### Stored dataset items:
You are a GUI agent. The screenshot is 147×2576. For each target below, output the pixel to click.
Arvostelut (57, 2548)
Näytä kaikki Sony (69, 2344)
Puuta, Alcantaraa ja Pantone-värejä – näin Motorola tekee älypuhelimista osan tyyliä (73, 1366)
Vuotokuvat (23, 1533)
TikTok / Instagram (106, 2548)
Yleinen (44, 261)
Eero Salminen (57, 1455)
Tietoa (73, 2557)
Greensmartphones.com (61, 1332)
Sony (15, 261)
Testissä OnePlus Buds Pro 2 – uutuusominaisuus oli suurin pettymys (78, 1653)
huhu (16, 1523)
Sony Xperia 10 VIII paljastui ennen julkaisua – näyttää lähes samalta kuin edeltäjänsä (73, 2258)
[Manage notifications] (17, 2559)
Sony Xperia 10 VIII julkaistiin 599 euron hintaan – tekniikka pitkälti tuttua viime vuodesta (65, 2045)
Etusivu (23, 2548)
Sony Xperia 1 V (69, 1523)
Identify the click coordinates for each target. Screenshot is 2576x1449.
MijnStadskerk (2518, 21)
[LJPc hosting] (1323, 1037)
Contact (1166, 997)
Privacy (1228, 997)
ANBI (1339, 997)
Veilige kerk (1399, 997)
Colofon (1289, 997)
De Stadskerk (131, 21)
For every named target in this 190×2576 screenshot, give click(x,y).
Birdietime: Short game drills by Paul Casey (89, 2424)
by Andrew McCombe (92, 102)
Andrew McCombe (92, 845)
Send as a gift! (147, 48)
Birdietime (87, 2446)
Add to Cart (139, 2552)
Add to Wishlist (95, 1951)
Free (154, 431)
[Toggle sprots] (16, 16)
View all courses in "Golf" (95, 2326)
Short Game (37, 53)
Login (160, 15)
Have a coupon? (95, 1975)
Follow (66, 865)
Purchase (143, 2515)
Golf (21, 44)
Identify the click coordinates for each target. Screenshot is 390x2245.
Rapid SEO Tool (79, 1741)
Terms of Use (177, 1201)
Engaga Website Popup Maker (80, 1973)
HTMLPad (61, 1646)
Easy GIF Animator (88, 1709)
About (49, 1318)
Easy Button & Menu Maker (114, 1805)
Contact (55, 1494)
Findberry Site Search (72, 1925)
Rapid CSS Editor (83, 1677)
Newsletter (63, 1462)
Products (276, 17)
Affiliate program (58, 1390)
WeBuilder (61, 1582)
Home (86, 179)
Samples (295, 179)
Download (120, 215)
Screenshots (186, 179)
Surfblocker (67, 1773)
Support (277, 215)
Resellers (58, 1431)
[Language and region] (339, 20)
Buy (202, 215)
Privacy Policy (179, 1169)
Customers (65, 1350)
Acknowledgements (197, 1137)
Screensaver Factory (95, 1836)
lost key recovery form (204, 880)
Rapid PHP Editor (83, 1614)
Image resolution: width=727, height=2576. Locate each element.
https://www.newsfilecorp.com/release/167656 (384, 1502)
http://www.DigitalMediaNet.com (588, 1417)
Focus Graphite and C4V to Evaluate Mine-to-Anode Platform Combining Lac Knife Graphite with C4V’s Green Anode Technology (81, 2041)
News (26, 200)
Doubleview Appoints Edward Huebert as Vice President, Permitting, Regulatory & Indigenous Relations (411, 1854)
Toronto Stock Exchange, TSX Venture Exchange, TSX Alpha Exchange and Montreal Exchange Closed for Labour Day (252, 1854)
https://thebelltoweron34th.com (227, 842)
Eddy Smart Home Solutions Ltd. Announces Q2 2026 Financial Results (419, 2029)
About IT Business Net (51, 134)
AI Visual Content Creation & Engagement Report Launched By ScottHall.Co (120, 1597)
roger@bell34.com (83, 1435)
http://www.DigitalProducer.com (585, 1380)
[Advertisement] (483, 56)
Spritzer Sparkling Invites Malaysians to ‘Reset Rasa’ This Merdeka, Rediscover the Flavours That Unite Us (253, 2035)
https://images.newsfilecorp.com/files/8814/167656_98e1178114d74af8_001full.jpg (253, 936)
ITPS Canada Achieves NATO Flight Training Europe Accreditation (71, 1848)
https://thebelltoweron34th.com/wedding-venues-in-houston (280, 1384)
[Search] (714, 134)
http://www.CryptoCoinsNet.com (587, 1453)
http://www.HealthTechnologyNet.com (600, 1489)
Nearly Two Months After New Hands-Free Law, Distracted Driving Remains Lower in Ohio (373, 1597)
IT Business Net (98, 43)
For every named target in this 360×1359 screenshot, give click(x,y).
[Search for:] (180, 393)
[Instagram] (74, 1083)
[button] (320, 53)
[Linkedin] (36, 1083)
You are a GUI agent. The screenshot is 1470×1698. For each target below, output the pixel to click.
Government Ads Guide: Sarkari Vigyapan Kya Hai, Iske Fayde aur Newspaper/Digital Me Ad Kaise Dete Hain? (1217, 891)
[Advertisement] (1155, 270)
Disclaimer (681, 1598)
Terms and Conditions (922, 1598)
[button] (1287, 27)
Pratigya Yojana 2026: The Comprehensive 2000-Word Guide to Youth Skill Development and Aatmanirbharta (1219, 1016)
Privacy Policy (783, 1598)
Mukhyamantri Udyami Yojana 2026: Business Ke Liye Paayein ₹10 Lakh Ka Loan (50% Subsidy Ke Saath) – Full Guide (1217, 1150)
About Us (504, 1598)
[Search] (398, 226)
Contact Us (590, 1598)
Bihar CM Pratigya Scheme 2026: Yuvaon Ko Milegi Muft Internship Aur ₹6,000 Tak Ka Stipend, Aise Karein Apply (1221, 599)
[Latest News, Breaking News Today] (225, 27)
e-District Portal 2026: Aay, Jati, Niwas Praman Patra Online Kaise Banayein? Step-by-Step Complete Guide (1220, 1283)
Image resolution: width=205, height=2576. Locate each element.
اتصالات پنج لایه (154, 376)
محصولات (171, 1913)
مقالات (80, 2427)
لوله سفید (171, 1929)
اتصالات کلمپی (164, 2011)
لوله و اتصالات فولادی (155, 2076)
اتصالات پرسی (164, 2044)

### EXERCISE REQUIREMENTS:
If a line comes after the one containing "Sony (15, 261)", leave it out; set down every line of the data before it, and that line itself, exactly.

### REPLY:
You are a GUI agent. The screenshot is 147×2576. For each target below, output the pixel to click.
Arvostelut (57, 2548)
Näytä kaikki Sony (69, 2344)
Puuta, Alcantaraa ja Pantone-värejä – näin Motorola tekee älypuhelimista osan tyyliä (73, 1366)
Vuotokuvat (23, 1533)
TikTok / Instagram (106, 2548)
Yleinen (44, 261)
Eero Salminen (57, 1455)
Tietoa (73, 2557)
Greensmartphones.com (61, 1332)
Sony (15, 261)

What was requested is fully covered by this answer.